Which leaves only Employee #30 as the guilty party.

Bonus: Real-Time Automated Detection

thatDot Categorical Anomaly Detection doesn’t have to be used only on static data. In fact, it’s meant to run on live streaming data and to produce results immediately, in real-time. What would the experience be like to a person who was monitoring this data live while it came in? Could they have stopped the malicious insider sooner?

This image shows the “Results” section of thatDot’s Categorical Anomaly Detection tool, which updates live with all the recent results:

This plot shows the scores as they were produced in real-time; higher dots correspond with more novel data. The colors in this plot indicate how unique each behavioral observation was (dark red means we had never seen that specific observation before). You can see from the x-axis that it only shows the most recent result. Another plot on this page shows the highest scoring results overall:

Since these results are the real-time streaming results, each observation is scored immediately without any knowledge of what data will arrive after it. This system uses past data to understand how novel new data is, so at the beginning of the stream, there is a lot of novel data. Those early high scores are genuinely novel at that moment, given what little has been seen so far, but for those of us with knowledge of the whole dataset, we know that is not enough data to have a representative sample of what is yet to come.

After about 25k observations in this dataset, the novelty scoring system has automatically learned what this data looks like. Notice that no data labeling is required! Simply turn on the system and let it observe a representative sample of your data. Ignore the early results while it is automatically training to fit the data. In a real-world scenario, this system would likely be running long before the insider began their malicious activity, so the early tuning would have long since been accomplished.

A security analyst observing this stream of results would regularly see low-scoring results they would easily ignore during the course of normal business. But the moment the malicious insider sneaked onto an employee’s computer, it would produce the first top-scoring result:

The observer would have a clear signal about the first occurrence of malicious activity—in this case, when Employee #30 used their office-mate’s computer while #31 was in the classified space. That warning would come with enough information for an observer to understand the context of what is happening, why is it unusual, and where to go RIGHT NOW to catch the malicious insider red handed! If the observer missed this opportunity or needed to wait for more evidence, subsequent malicious activity on other computers would give the authorities additional opportunities and evidence.
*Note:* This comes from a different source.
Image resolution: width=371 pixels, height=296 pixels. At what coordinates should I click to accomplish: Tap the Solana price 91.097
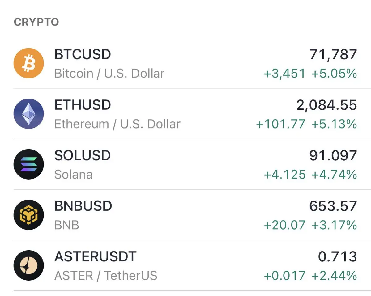(x=333, y=156)
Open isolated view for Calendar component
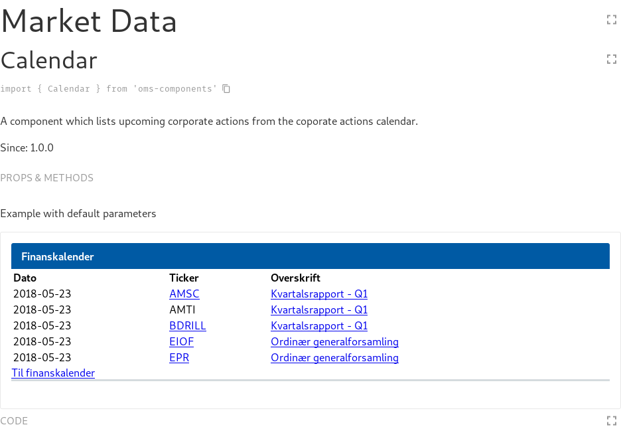 point(612,59)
This Is Just the Beginning…

Categorical Anomaly Detection is a major new innovation in cyber-security threat detection. It comes out of years of DARPA-funded R&D with some of the world’s foremost experts. As shown here, it’s a game-changer for insider threat detection. —but it doesn’t stop here! This tool can be used in a wide variety of other domains to measure in real-time how unusual is each and every piece of data. Our blog includes other examples like detecting stolen credential use, or data exfiltration in the cloud.

While anomaly detection algorithms have been around for decades, there has never been an effective way to apply them to categorical data… until now. The first of it’s kind, thatDot’s Categorical Anomaly Detection is currently being used to detect real-time cyber security threats, reduce the cost of data analysis tools (e.g. only analyze the unusual data), find fraudulent activity, detect stolen credentials, analyze log data, audit financial transactions, and much more.